OAB: sigilo de estudos sobre reforma da Previdência é inconstitucional
Governo decretou confidencialidade das informações que nortearam mudanças nas regras de aposentadoria. Medida repercutiu mal no Congresso
atualizado
Compartilhar notícia

A Comissão de Direito Previdenciário da Ordem dos Advogados do Brasil, em São Paulo, considerou inconstitucional o sigilo sobre estudos e pareceres que embasaram a reforma da Previdência. A entidade repudiou a postura do governo que “não deseja o debate com a sociedade” em uma nota técnica.
O órgão subiu o tom contra a medida determinada pelo ministro da Economia, Paulo Guedes. “Blindar acesso à informação dos dados que, em tese, justificariam tecnicamente uma alteração na estrutura previdenciária brasileira, com graves repercussões para o cidadão, aponta para o sentido de que ou o governo não tem esses estudos ou o governo não consegue dar garantia técnica dos números que deveriam ser apresentados”, publicou.
Segundo a OAB, a Constituição Federal estabelece “o princípio do equilíbrio atuarial, obriga diretamente que qualquer proposta de ‘reforma’ sustentada na ausência deste equilíbrio, necessariamente devesse vir acompanhada desses estudos e pareceres”.

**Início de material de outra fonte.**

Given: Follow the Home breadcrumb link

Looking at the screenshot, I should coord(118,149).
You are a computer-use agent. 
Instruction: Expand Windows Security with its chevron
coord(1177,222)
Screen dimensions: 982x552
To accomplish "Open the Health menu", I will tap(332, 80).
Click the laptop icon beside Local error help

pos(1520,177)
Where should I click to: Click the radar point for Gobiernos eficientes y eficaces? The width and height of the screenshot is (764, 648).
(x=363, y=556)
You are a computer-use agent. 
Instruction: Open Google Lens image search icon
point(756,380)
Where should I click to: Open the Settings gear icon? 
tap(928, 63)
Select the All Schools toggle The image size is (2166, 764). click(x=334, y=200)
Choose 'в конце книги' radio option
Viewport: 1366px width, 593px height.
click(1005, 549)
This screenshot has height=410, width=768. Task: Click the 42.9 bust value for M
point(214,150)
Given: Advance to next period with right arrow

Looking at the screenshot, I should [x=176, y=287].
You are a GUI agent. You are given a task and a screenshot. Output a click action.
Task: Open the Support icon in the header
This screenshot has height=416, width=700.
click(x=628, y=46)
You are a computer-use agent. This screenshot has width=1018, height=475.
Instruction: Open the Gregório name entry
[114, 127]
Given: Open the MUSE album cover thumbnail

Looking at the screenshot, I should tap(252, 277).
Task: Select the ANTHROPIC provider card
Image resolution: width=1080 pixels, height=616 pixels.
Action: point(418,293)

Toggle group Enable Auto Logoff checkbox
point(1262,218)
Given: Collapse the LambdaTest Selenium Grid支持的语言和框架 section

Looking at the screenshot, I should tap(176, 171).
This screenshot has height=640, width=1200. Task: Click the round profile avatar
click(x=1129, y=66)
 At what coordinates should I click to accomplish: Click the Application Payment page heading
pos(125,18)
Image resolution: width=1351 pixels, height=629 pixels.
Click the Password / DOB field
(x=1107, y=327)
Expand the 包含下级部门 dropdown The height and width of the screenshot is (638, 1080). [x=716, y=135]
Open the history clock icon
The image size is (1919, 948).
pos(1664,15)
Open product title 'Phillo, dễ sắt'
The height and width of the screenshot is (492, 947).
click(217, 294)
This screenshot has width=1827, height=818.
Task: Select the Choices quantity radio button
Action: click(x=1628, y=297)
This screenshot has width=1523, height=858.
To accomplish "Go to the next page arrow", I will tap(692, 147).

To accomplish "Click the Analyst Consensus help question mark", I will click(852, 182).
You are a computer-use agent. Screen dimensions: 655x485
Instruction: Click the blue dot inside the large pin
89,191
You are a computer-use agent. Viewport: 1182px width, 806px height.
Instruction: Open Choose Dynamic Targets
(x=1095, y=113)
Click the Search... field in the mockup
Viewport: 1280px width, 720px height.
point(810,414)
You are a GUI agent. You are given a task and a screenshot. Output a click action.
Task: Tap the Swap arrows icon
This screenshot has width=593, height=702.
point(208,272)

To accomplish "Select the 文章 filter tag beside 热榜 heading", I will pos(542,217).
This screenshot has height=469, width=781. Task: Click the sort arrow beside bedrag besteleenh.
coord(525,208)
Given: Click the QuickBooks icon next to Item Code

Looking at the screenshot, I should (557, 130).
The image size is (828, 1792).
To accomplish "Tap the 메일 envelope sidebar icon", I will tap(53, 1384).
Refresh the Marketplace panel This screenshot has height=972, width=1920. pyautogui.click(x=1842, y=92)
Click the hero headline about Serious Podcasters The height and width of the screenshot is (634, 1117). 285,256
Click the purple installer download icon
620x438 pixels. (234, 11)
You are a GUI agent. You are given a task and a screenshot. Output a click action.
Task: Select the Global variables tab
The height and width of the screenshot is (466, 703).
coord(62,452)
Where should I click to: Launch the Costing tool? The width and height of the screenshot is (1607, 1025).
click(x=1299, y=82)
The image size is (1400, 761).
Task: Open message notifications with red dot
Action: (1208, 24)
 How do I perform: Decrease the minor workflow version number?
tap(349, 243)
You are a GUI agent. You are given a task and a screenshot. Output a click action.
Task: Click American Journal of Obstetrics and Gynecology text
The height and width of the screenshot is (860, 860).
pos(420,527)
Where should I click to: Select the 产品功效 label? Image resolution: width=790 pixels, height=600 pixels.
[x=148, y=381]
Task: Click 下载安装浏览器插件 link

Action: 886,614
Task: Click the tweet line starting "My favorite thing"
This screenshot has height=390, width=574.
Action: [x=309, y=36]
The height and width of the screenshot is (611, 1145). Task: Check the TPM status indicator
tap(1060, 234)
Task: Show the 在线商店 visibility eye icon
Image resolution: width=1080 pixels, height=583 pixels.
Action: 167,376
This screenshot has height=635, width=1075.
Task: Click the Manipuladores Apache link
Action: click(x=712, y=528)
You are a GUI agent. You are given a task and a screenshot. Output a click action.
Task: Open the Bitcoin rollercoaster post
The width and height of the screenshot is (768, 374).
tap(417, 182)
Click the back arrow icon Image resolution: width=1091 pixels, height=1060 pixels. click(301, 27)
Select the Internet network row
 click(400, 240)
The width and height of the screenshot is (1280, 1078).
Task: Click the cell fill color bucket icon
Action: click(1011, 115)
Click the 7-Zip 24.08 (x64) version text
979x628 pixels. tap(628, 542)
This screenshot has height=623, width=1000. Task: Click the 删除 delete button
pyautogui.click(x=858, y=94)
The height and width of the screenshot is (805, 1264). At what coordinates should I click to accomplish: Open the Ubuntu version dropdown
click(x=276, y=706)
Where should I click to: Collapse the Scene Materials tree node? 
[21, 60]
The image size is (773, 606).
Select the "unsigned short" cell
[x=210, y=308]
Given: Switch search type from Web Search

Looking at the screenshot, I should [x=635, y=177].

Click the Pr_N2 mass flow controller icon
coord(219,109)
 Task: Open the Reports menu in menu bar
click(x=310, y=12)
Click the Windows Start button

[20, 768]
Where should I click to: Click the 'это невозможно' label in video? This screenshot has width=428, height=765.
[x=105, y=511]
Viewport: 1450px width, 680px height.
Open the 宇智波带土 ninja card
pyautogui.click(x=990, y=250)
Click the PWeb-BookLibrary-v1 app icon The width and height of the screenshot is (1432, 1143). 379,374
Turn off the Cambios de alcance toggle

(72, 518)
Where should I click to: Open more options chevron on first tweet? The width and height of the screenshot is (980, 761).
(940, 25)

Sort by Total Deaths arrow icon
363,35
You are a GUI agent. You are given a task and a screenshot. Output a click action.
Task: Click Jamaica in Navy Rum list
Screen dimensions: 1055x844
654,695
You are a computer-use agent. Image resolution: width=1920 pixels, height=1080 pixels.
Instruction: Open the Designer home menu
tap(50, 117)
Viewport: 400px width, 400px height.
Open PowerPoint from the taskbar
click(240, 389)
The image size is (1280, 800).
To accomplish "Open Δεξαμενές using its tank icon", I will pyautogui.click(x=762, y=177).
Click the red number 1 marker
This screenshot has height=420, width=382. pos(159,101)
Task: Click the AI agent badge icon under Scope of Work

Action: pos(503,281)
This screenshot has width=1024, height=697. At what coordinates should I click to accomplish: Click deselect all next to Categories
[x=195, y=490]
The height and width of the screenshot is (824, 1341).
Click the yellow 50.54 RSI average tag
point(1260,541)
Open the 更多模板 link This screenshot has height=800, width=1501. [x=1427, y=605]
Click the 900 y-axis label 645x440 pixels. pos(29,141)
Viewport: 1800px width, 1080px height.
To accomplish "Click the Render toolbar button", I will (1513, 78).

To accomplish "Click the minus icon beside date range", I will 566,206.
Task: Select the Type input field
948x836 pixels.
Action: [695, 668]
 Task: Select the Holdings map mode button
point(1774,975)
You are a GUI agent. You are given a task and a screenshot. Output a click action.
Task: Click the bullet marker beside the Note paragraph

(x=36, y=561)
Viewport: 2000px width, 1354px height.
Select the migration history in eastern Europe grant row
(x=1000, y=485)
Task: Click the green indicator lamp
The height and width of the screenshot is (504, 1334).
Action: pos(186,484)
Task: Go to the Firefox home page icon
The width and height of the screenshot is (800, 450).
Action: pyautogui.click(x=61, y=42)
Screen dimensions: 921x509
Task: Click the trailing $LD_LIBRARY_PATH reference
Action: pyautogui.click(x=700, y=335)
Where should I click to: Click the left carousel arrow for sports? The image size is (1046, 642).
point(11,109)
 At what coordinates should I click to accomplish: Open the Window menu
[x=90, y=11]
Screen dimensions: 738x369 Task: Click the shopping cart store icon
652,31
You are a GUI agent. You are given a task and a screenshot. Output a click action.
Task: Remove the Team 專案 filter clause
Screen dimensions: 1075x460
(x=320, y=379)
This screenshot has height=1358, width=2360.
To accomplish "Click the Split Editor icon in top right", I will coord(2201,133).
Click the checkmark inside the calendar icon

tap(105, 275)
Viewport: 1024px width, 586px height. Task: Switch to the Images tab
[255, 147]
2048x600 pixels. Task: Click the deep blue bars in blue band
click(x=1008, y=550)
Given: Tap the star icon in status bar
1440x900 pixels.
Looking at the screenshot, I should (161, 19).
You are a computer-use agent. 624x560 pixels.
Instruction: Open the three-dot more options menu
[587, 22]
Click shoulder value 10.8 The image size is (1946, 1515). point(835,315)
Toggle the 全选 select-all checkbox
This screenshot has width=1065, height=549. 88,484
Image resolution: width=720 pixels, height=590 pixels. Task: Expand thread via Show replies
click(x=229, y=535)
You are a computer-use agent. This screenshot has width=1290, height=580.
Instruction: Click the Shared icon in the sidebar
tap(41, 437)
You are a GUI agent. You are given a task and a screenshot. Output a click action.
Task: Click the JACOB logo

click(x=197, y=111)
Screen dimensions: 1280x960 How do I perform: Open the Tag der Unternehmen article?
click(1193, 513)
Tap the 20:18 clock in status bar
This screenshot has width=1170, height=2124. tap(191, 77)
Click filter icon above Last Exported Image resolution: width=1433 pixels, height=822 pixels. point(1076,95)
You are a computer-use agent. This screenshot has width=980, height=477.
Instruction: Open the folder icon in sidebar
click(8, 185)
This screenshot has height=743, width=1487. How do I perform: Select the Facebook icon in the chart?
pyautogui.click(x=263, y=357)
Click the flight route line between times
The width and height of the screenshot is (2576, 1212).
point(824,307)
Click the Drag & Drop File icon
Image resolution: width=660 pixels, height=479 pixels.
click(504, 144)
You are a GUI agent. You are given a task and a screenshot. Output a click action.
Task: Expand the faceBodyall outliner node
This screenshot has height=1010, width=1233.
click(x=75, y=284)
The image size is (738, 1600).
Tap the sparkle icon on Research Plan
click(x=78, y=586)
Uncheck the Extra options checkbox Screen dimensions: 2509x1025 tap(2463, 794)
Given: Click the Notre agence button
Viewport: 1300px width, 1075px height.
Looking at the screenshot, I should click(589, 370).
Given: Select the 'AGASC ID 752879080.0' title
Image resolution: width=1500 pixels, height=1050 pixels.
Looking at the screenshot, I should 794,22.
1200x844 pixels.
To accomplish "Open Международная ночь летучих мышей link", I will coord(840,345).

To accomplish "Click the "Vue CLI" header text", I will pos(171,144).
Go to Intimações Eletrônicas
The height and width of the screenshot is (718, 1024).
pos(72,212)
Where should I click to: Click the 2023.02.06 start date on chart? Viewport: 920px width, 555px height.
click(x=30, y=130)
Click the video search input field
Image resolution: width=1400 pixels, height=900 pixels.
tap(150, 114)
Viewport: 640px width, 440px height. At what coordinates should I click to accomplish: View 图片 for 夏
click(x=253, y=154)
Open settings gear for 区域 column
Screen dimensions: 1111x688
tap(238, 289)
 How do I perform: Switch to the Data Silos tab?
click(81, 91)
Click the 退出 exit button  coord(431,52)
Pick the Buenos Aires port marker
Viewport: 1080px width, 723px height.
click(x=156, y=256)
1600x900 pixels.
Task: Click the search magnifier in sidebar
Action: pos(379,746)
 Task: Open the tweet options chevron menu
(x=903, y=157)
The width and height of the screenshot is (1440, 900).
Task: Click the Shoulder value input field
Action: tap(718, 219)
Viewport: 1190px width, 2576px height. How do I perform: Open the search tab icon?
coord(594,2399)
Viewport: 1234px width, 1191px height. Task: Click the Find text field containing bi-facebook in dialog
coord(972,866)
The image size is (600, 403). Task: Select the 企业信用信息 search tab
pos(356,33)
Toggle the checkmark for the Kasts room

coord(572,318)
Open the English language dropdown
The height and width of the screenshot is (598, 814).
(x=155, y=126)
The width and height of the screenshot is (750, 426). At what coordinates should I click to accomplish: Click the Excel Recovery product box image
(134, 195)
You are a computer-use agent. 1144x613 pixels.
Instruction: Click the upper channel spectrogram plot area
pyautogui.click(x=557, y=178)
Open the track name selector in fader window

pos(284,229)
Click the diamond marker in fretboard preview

- Para a entidade, a confidencialidade dos estudos e pareceres é ato unilateral e antidemocrático. “[O sigilo] não induz ao debate técnico necessário para que o cidadão comum possa, de fato, compreender a extensão de seu sacrifício, e para que os parlamentares possam efetivamente debater o conteúdo constitucional e de mérito da proposta”, criticou. A OAB voltou a pedir “debate mais qualificado, amplo e democrático” sobre a reforma.
Entenda o caso
O governo determinou que somente servidores autorizados e autoridades públicas do alto escalação podem acessar o conteúdo. “Contudo, registra-se que todos os expedientes foram classificados com nível de acesso restrito por se tratarem de documentos preparatórios”, explica a Secretaria Especial de Previdência e Trabalho. A resistência do governo em apresentar levantamento relativo à reforma desagrada congressistas.
- O ministério argumenta que a medida restritiva segue entendimento da Procuradoria-Geral da Fazenda Nacional a respeito do assunto. O decreto que regulamenta a Lei de Acesso chama de preparatórios os documentos formais usados como fundamento de “tomada de decisão ou de ato administrativo, a exemplo de pareceres e notas técnicas”.
O presidente da Câmara, o deputado Rodrigo Maia (DEM-RJ), costurou um acordo com o secretário especial da Previdência, Rogério Marinho, para a liberação de dados após a votação da proposta na Comissão de Constituição e Justiça (CCJ). De acordo com Maia, as informações serão divulgadas nesta quinta-feira (25/04/2019).